#### [Source]
# # # # # # #

Cost of services. Cost of services was $21,898 or 59.0% of total revenue for the three months ended December 31, 2012, compared with $24,380 or 62.3% of total revenue for the same prior year period. Cost of services for the three months ended December 31, 2012 was principally impacted by direct labor savings derived from the restructuring actions taken during fiscal 2012 and our more selective approach to accepting work based on expected project profitability.

Selling, general and administrative. Selling, general and administrative expense for the three months ended December 31, 2012 was $11,207 or 30.2% of total revenue, essentially flat compared with $11,308 or 28.9% of total revenue for the same prior year period but up on a percentage basis due to the year over year decline in revenue.

Depreciation and amortization. Depreciation and amortization was $963 or 2.6% of total revenue for the three months ended December 31, 2012, compared with $1,197 or 3.1% of total revenue for the same prior year period. The decrease in depreciation and amortization expense for the three months ended December 31, 2012 when compared with the same prior year period is the result of fixed and intangible assets that became fully depreciated or amortized during fiscal 2012 combined with decreased capital spending as part of our overall focus on controlling costs.

Restructuring and other charges. See above under "Restructuring and Other Charges" for a discussion regarding restructuring and other charges for the three months ended December 31, 2011. There were no restructuring or other charges for the three months ended December 31, 2012.

# # # # # # #

#### [Information given]
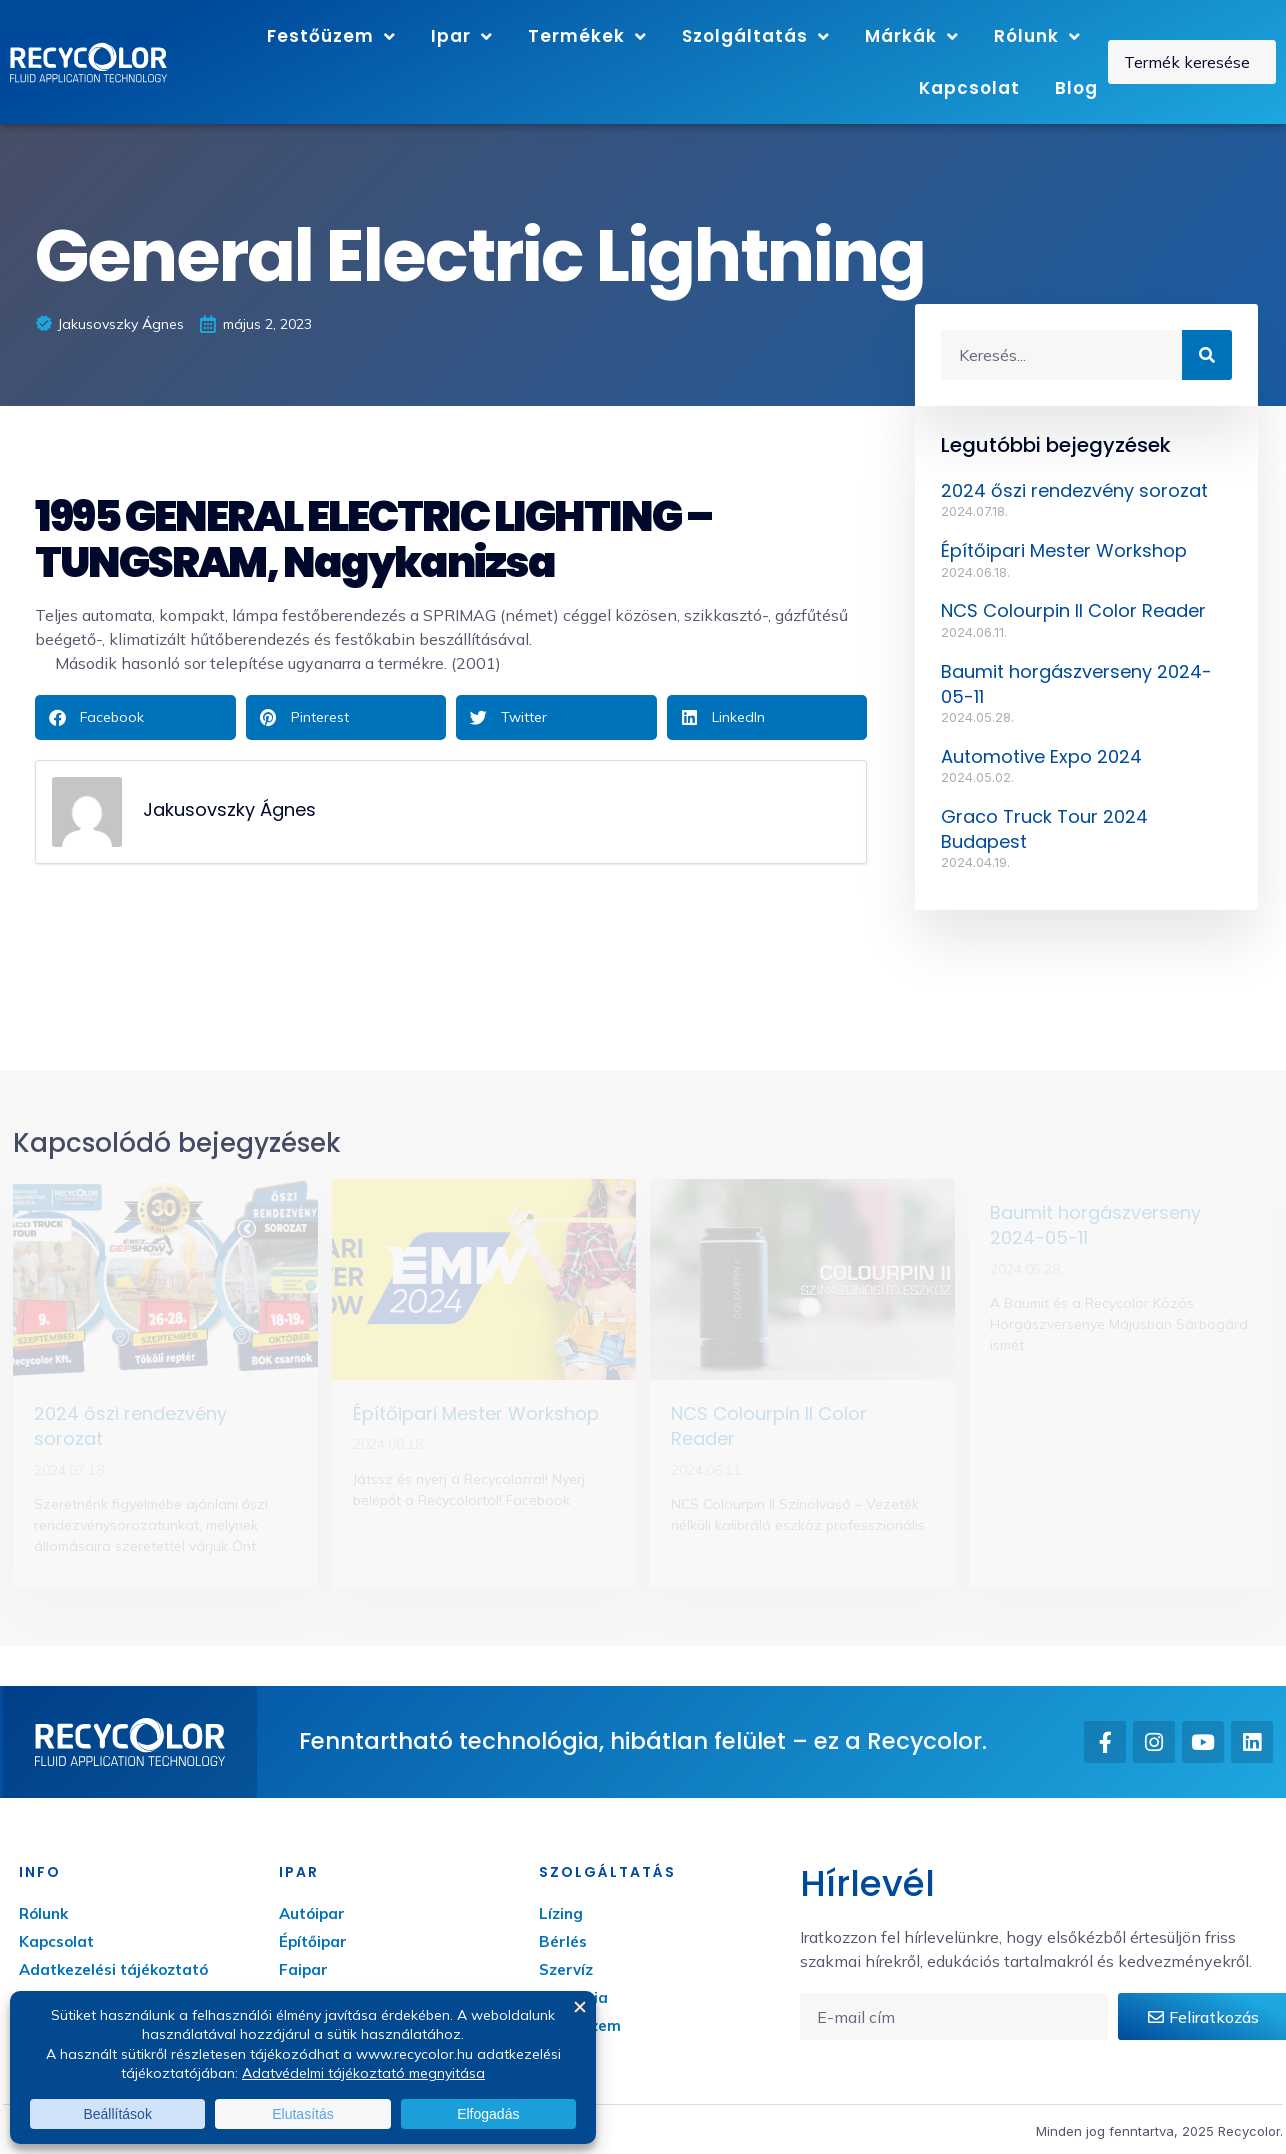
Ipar (462, 36)
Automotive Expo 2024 (1041, 756)
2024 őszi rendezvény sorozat (1074, 490)
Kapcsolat (969, 88)
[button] (135, 717)
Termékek (587, 36)
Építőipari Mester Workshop (1064, 550)
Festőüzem (331, 36)
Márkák (912, 36)
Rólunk (1037, 36)
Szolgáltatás (756, 36)
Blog (1076, 88)
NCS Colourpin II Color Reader (1073, 610)
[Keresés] (1207, 355)
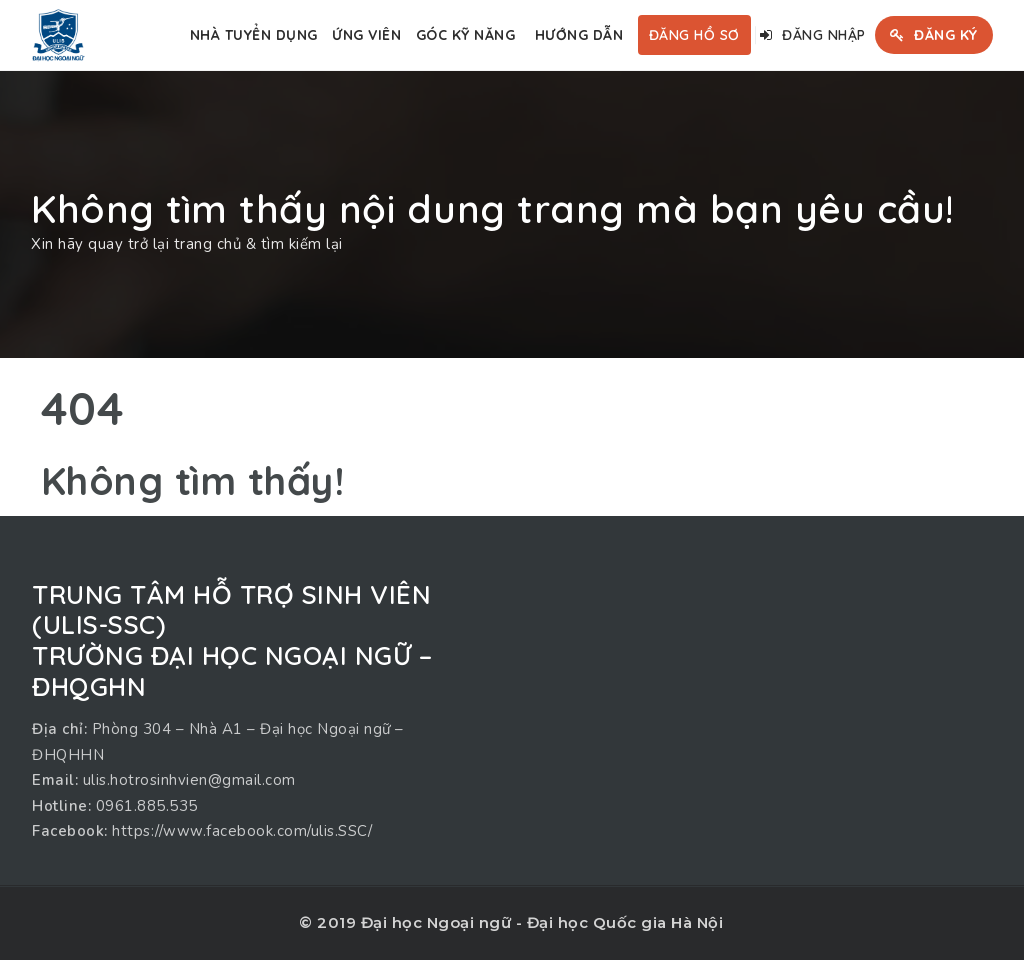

# # # # # # #

#### [Requirements]
1. In the quarterly expense text, shorten the paragraph that begins "Depreciation and amortization." into a brief list that keeps its main facts.
2. Answer these questions from the quarterly expense text, one line each:
(a) What was cost of services for the three months ended December 31, 2012?
(b) What percentage of total revenue did selling, general and administrative expense represent for that same quarter?
(c) How much in restructuring or other charges was recorded for the three months ended December 31, 2012?
3. Pick up the quarterly expense text after its final sentence and continue it.

#### [Results for the exercise]
1.
- Depreciation and amortization for the three months ended December 31, 2012: $963, or 2.6% of total revenue
- Same prior year period: $1,197, or 3.1% of total revenue
- Causes of the decrease: fixed and intangible assets that became fully depreciated or amortized during fiscal 2012, and lower capital spending as part of an overall focus on controlling costs

2.
(a) $21,898, or 59.0% of total revenue
(b) 30.2%
(c) None

3.
Interest expense, net. Net interest expense was $69 or less than 1% of total revenue for the three months ended December 31, 2012, compared with $204 or less than 1% of total revenue for the same prior year period. The decrease in interest expense for the three months ended December 31, 2012 when compared with the same prior year period reflects the impact of the decline in our outstanding debt as we continue to make required principal payments.

Income taxes. We recorded an income tax provision in continuing operations of $58 for the three months ended December 31, 2012, compared with an income tax provision in continuing operations of $283 for the same prior year period. The tax provisions for both periods were primarily attributable to pre-tax income in certain of our international jurisdictions.

A full valuation allowance continues to be recorded at December 31, 2012 against our U.S. and U.K. net deferred tax assets. If we continue our recent trend of pre-tax book income in the U.S., we believe that, based on consideration of all sources of available evidence, including recent historical profitable operating performance and other positive and negative evidence such as financial and taxable income projections, market environment, and other factors, a determination may result that a valuation allowance is no longer needed. We give the most weight to the existence of cumulative losses in recent years in our evaluation of the need for a full valuation allowance. Any reversal of our valuation allowance will favorably impact our results of operations in the period of reversal. We are currently unable to determine when that reversal might occur, but we will continue to assess the realizability of our deferred tax assets and will adjust the valuation allowances should all or a portion of the deferred tax assets become realizable in the future.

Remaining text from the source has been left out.